The Business Advertisement Disclosure Order 1977 requires all advertisements by people who seek to sell goods in the course of business to make the fact clear. This requirement applies whether the advertiser is acting on his own behalf or for some other person in the course of whose business goods are to be sold. Consumers should be able to tell whether an advertisement relates to a sale by a Trader or a Private seller. It is the responsibility of the Advertiser to comply with the order. It is an offence for which you may be prosecuted not to advertise the fact that you are a Trader.

Everyone who registers with the Readers Ads service is required to state in their My Account record whether they are a Trader or Private seller. Trade ads will then be flagged with this symbol: Trade. If you are unsure of your status, please read the guide below.

What is a Business Advertisement?
Any advertisement which offers goods for sale in the course of a business.

Do these requirements apply to me?
Yes, if you publish or arrange an advert either for your own business, on behalf of someone else, or as someone's agent.

Does this only apply to Newspaper adverts?
No. It applies to any form of advertising: newspapers, magazines, TV or radio, periodicals, leaflets, brochures, cards on notice boards in newsagents and supermarkets, the Internet, or on the item itself.

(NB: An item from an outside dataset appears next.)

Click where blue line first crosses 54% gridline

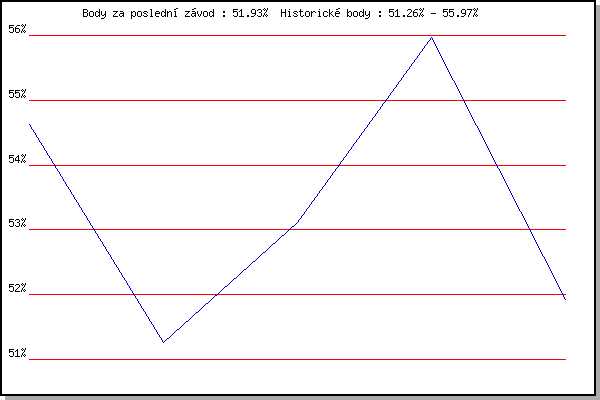[55, 165]
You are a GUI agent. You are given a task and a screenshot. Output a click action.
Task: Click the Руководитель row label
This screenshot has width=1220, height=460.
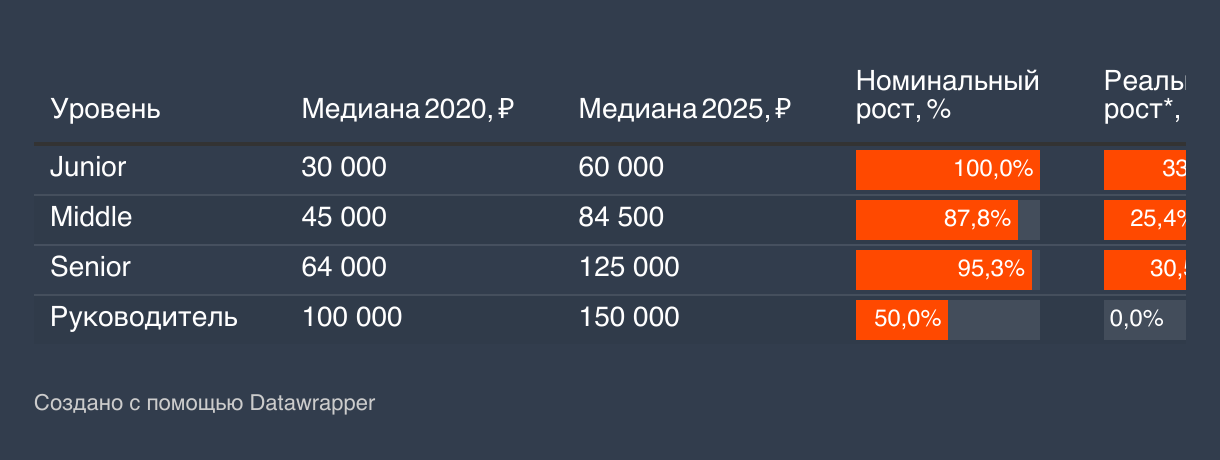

What must the adverts say?
It must clearly indicate that the goods are being sold in the course of a business.

What form must this indication take?
It may be direct or by implication, so that the average person is aware it is a Trade sale. This could be done, for example, by any of the following means:

  • Including a clear business name in the advert eg. "Smiths Car Sales"
  • Giving a clear indication that it is a business sale, eg. [Trade]
  • Giving an indication by means of the format or size of the advert or the place or manner of its publication, such as: Yellow Pages; A business advert section of a newspaper; In the shop selling the goods; in a Trade section of a web site.

Are all such adverts caught by the 1977 Order?
The following adverts are exempt from the requirements:

  • Sale by auction or tender.
  • Sale of flowers, fruit, vegetables, eggs, dead animals, fish or birds, gathered, produced or taken by the seller.

It is the Advertiser's responsibility to ensure that the requirements of this Order are complied with. Failure to do so could lead to prosecution by Trading Standards.